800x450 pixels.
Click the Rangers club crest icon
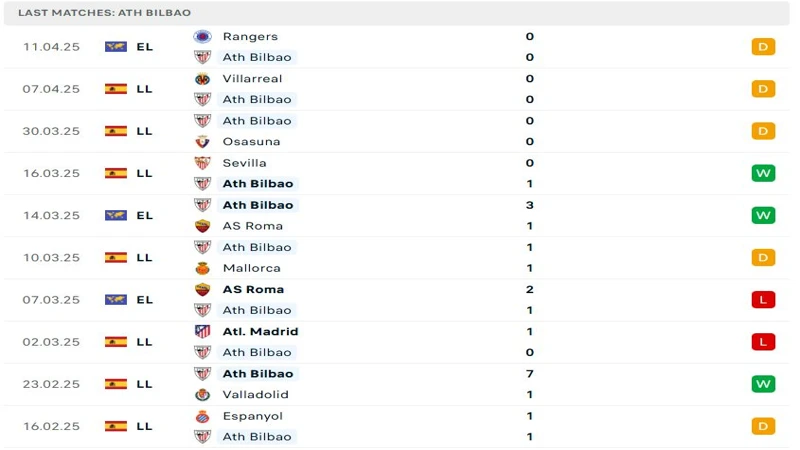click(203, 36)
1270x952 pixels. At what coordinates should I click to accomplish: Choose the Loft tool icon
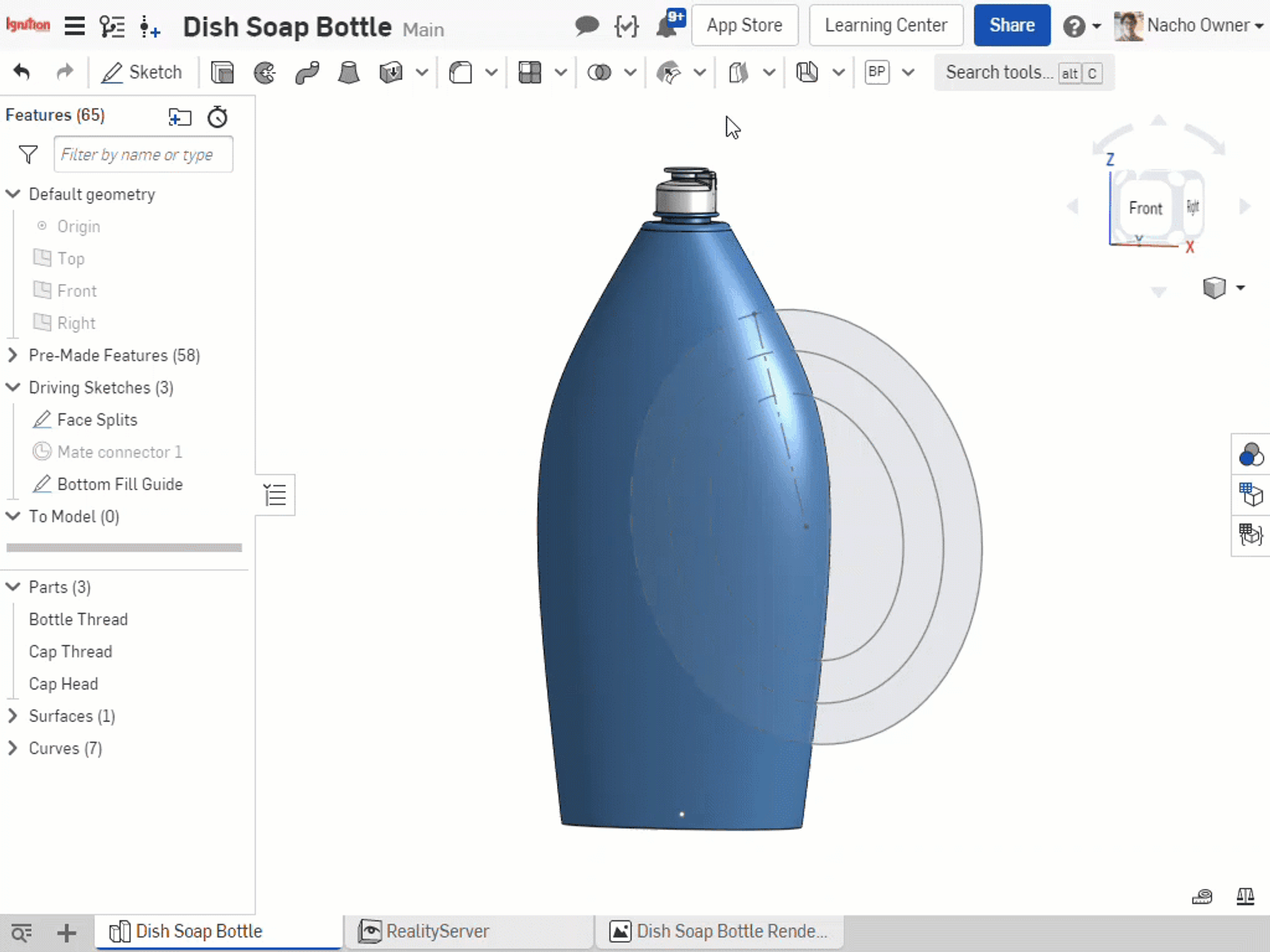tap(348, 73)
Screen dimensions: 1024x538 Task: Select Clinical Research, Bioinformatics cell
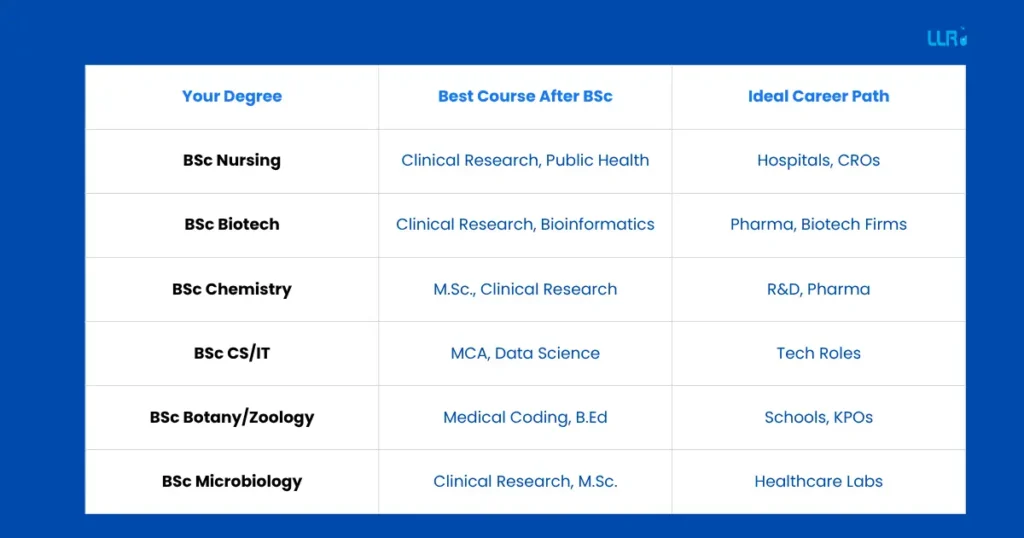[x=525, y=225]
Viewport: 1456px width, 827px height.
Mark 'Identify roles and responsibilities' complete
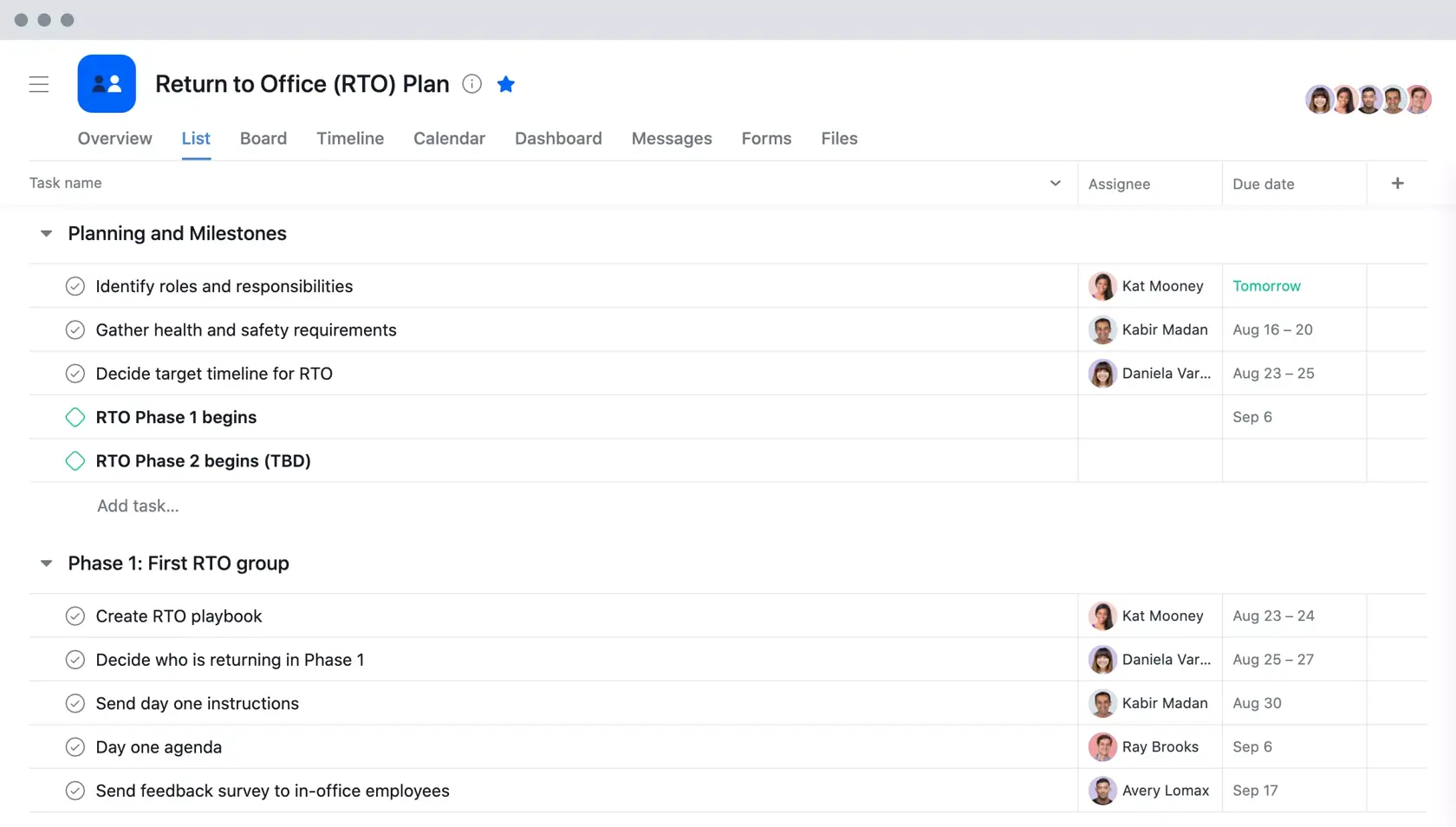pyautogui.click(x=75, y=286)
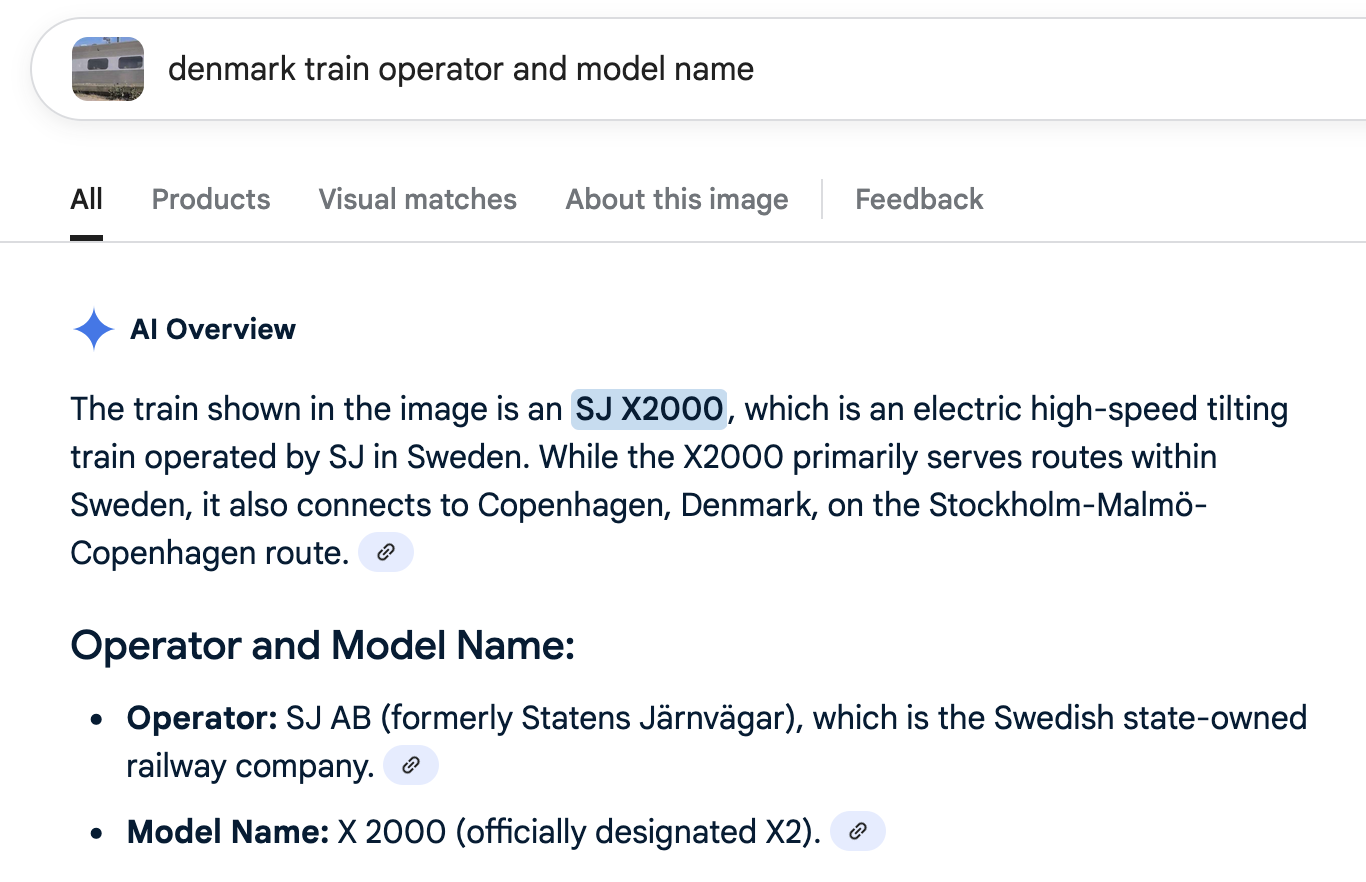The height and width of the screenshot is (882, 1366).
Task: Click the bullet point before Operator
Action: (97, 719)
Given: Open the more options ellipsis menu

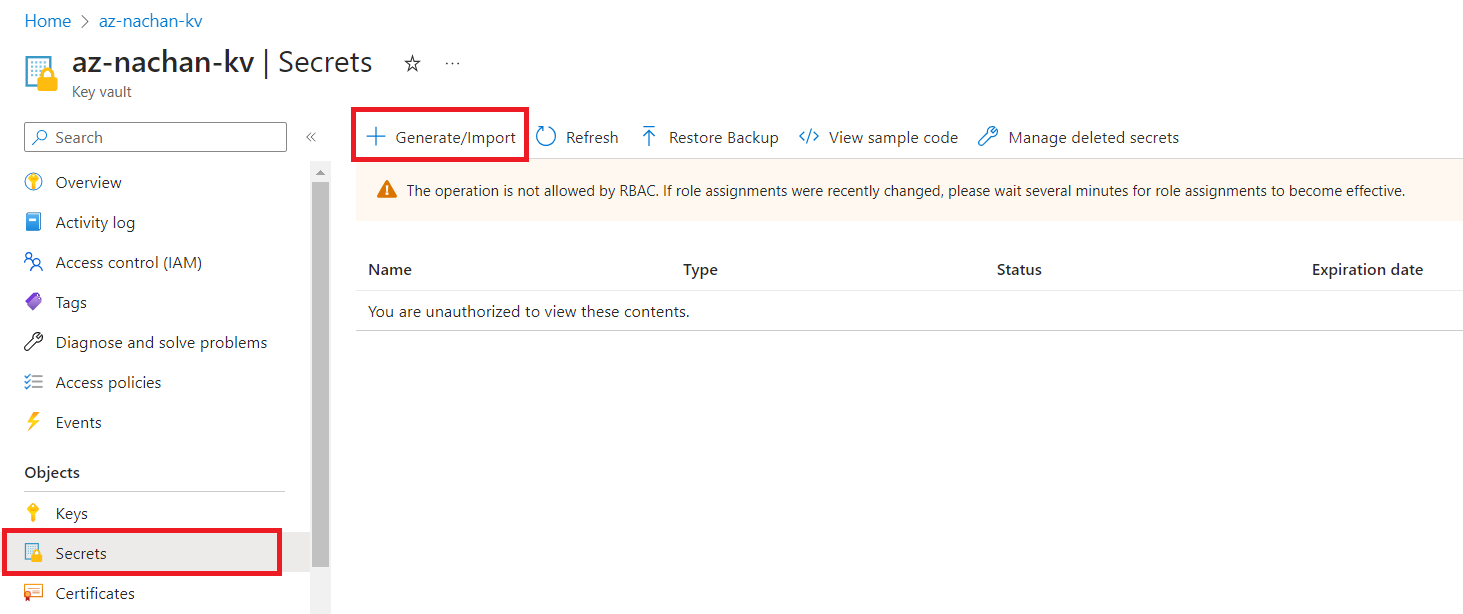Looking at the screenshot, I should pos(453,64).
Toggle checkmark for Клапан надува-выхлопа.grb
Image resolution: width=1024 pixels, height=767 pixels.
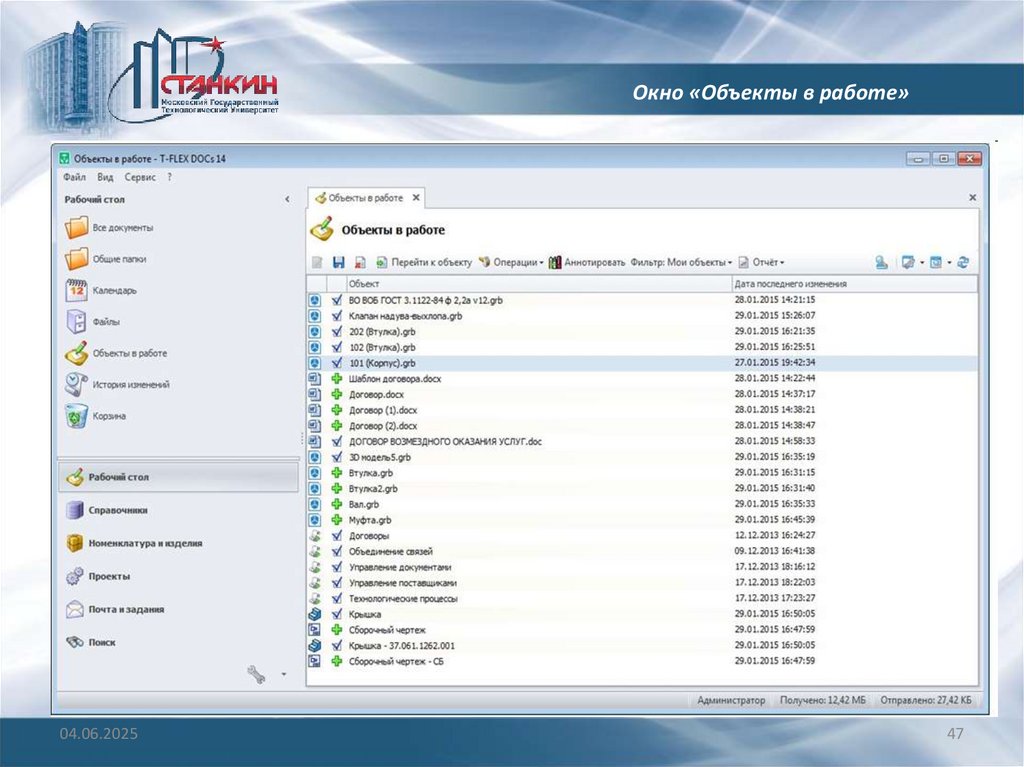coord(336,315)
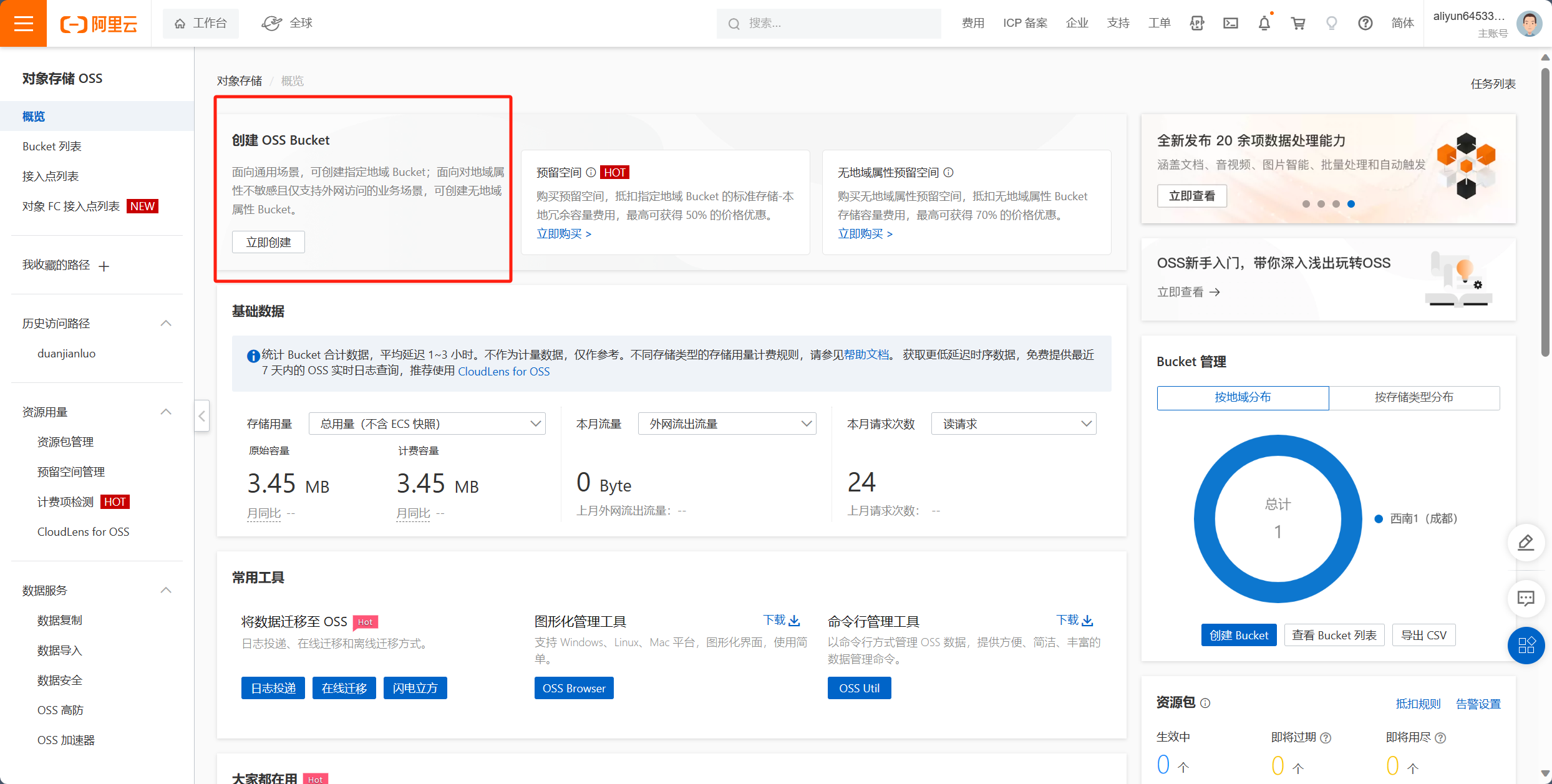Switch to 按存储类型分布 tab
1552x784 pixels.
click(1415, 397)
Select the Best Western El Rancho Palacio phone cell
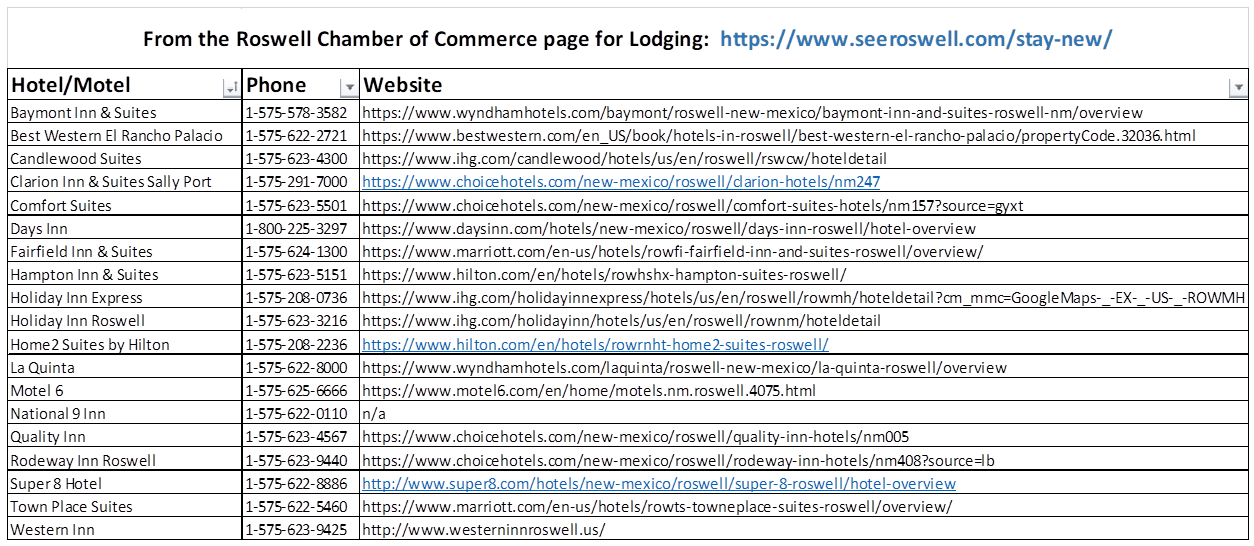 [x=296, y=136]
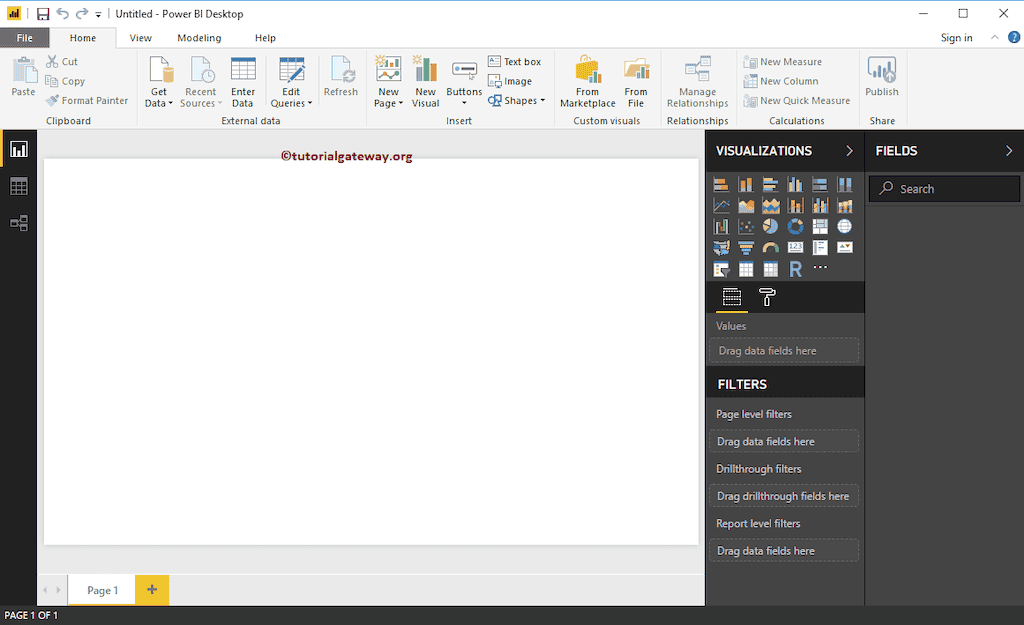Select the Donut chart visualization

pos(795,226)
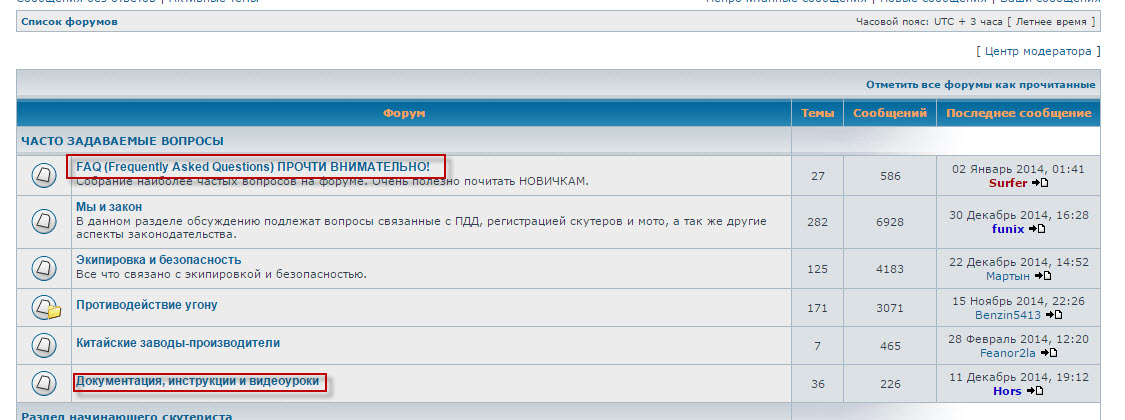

PROBLEM TO SOLVE – Lay out the material as a Markdown table with the columns "No." and "Line", numbering each row, starting at the line that contains "1270x952 pixels. At" and ending at the end of the material. Skip blank lines and leave the pictures out.

RESULT OF THE TASK –
| No. | Line |
|---|---|
| 1 | 1270x952 pixels. At what coordinates should I click to accomplish: Choose the Loft tool icon |
| 2 | tap(348, 73) |
| 3 | Screen dimensions: 1024x538 Task: Select Clinical Research, Bioinformatics cell |
| 4 | [x=525, y=225] |
| 5 | Viewport: 1456px width, 827px height. |
| 6 | Mark 'Identify roles and responsibilities' complete |
| 7 | pyautogui.click(x=75, y=286) |
| 8 | The height and width of the screenshot is (882, 1366). |
| 9 | Task: Click the bullet point before Operator |
| 10 | Action: (97, 719) |
| 11 | Given: Open the more options ellipsis menu |
| 12 | Looking at the screenshot, I should pos(453,64). |
| 13 | Toggle checkmark for Клапан надува-выхлопа.grb |
| 14 | Image resolution: width=1024 pixels, height=767 pixels. |
| 15 | coord(336,315) |
| 16 | Switch to 按存储类型分布 tab |
| 17 | 1552x784 pixels. |
| 18 | click(1415, 397) |
| 19 | Select the Best Western El Rancho Palacio phone cell |
| 20 |  [x=296, y=136] |
| 21 | Select the Donut chart visualization |
| 22 | pos(795,226) |